Davacı lehine kazanma koşullarının oluştuğu gerekçesiyle kabul kararı verilmiş ise de mahkemenin bu görüşüne katılmak mümkün değildir. Şöyle ki, yerel bilirkişiler ve davacının tanığı sıfatıyla dinlenen tespit bilirkişileri, davacının kadastro tespit tarihinden geriye doğru 20 yıldan fazla zilyetliğini açıklamışlarsa da; ziraat mühendisi bilirkişi Kamil Bilgi tarafından keşiften sonra düzenlenen 16.11.2009 havale tarihli rapordan; 125 ada 330 parselin krokide A harfi ile gösterilen bölümünün, tınlı toprak yapısında olup, üzerinde yetiştirilecek bitki türlerinin sınırlı olduğu, bu tür topraklarda yetiştirilecek bitkilerde bazı koşulların gerektiği, uygun tarım tekniğine ihtiyaç duyulduğu, toprak işleme ve ekim gibi tarımsal faaliyetlerin yapılmadığı, herhangi bir kültür bitkisinin ve tarımsal yapının olmadığı, 1-2 yıl önce toprak işleme ve ekim faaliyetlerinin yapıldığı, üzerinde bölge iklim ve florasına uygun kendiliğinden yetişen otsu bitkilerin bulunduğu, bu otun hasat edilerek veya otlatılmak suretiyle hayvan yetiştiriciliğinde kalitesiz kaba yem olarak kullanılabileceği anlaşılmaktadır. Taşınmazın bulunduğu yerde yapılan keşif sonunda, uzman ziraatçı bilirkişi tarafından düzenlenen bilimsel verilere ve somut maddi bulgulara dayalı söz konusu rapora göre, dava konusu taşınmaz bölümünün davacı tarafından ekonomik amacına uygun olarak zilyet ve tasarruf edilmediği, ciddi ekonomik getirisinin bulunmadığı açıktır. Tarım ve kültür arazilerinde bir taşınmazın mülkiyetinin olağanüstü zamanaşımı yoluyla edinilmesi için diğer kazanma koşulları yanında ekonomik amacına uygun zilyetlik ve tasarrufun bulunması gerekir. Dairemizce de kabul edilerek sapmaksızın uygulanan Yargıtay’ın kabulü de bu yöndedir. Hal böyle olunca, mahkemece davacı lehine kazanma koşullarının oluşmadığı gerekçesiyle davanın reddine karar verilmesi gerekirken, takdiri delillerden olan soyut nitelikli yerel bilirkişi ve tanık beyanlarına değer verilerek davanın kabulüne karar verilmesi doğru olmamıştır.

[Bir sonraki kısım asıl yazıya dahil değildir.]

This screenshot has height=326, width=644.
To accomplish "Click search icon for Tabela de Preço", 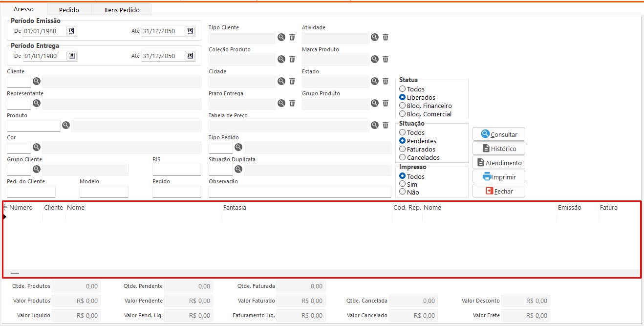I will (375, 125).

Kabule göre de, uyuşmazlık konusu taşınmazın 125 ada 330 parsel olduğu, davanın bu parsele ilişkin olarak açıldığı ve yargılamanın bu parsel üzerinden yürütülerek hüküm kurulmuş olmasına rağmen, yanlışa düşülerek hüküm fıkrasına 125 ada 133 parsel olarak yazılması maddi hata ise de bozmanın niteliğine göre bu husus ayrıca bozma nedeni yapılmamıştır.
Açıklanan tüm bu nedenlerle davalı Hazine temsilcisinin yerinde görülen temyiz itirazlarının kabulüyle usul ve kanuna aykırı bulunan yerel mahkeme hükmünün 6100 sayılı HMK.nun Geçici 3. maddesi yollamasıyla uygulanacak olan 1086 sayılı HUMK.nun 428. maddesi uyarınca BOZULMASINA, 26.03.2012 tarihinde oybirliğiyle karar verildi.